29 novembre 2008

Quelque part au milieu de tout

Lire et travailler longtemps une oeuvre contemporaine comporte un risque : comprendre, par le biais d'une oeuvre nouvelle où l'auteur emprunterait un chemin tout autre, que nous avions erré. C'est donc à la fois avec crainte et avec fébrilité que je me suis approchée du récent Hublot des heures d'Hélène Dorion.
Il y a beaucoup de choses à en dire. 
D'abord, il faut poser la parole elle-même dans le rapport ambigu qu'un lecteur entretient avec une oeuvre en train de se faire. À l'approche de ce livre, il y avait le sentiment fragile d'une proximité à confirmer - connaît-on jamais une oeuvre ? - et celui d'une distance certaine renouvelée par cette poésie qui continue de se donner au monde dans la lenteur et le cheminement. Or ces deux pôles, sans cesse questionnés par Dorion depuis L'Intervalle prolongé, se répondent encore dans ce livre récent, où c'est dans le voyage, quelque part en chemin, que "les visages qui (...) entourent / paraissent plus proches, tout à coup". (p. 13) 
Pendant la lecture, il y avait aussi une fracture répétée entre l'impression d'un plein - la parole qui apparaît et donne sens au monde qu'elle nomme et qui commence à m'être, j'y reviendrai, étrangement familier; ne dit-on pas la "plénitude" du sens ? - et d'un vide où résonne le silence auquel la poète donne toute sa place dans un recueil pourtant beaucoup plus loquace, si l'on veut, que ses précédents. D'un vide où s'échappe tout ce qui résiste à une prise assurée. Or l'auteure elle-même s'inscrit dans cette tension, constatant "une masse d'air, du vide / et du plein, en équilibre, comme sur la page où (elle écrit) ce poème." (p. 12)

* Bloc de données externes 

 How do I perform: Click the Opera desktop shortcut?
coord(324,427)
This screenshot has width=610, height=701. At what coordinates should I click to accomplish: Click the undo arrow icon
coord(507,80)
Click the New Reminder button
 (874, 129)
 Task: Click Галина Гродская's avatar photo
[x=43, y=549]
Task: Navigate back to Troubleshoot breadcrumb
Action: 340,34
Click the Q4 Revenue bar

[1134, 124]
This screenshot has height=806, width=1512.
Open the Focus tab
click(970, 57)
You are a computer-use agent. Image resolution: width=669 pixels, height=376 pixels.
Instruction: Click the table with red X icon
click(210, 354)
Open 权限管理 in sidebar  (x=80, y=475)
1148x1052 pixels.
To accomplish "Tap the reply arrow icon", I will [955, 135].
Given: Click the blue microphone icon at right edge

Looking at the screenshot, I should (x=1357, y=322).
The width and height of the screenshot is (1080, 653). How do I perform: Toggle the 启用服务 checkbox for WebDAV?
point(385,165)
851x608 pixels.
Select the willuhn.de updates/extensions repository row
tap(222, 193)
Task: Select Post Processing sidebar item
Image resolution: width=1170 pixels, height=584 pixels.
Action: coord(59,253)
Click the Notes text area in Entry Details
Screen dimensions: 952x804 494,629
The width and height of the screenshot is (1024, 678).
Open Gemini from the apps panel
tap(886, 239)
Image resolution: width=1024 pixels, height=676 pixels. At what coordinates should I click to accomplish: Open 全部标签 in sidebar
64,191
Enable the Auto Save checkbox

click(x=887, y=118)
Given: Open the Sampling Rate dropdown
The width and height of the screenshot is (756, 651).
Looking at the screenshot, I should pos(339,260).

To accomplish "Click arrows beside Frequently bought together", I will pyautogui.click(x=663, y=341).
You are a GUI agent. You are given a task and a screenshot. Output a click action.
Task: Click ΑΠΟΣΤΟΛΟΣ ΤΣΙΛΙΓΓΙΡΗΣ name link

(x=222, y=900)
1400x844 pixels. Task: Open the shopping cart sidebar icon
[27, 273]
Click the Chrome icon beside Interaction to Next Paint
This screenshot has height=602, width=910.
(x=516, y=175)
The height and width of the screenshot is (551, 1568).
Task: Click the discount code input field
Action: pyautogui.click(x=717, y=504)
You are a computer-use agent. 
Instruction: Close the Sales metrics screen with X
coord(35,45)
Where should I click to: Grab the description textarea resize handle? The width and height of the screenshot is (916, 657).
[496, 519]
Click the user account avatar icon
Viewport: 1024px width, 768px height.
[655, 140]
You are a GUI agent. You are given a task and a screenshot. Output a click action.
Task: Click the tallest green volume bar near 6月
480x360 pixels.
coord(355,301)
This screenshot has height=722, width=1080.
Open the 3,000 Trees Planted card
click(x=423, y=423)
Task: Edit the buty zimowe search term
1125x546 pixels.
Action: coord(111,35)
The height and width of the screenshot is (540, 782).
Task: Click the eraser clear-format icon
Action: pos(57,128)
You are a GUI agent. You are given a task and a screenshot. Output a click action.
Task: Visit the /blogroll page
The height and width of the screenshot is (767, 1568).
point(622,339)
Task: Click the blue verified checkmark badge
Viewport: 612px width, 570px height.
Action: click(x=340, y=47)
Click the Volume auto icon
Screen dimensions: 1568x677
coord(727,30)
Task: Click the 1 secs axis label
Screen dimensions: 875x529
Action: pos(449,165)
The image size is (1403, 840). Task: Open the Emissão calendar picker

Et voilà où j'en suis. Quelque part au milieu de tout ce que cette poète qui me semble chaque fois plus proche de l'idéal met en dialogue dans ce livre insaisissable, le proche et le lointain, le vide et le plein, l'intime et l'étranger. Cette oeuvre, se maintenant dans un irrésolu qu'elle donne à voir à travers son "hublot" et qui accompagne doucement son lecteur dans le passage "des heures", est sans aucun doute le lieu de cet idéal que je cherche, qu'elle dévoile pas à pas et qui illumine un monde à penser.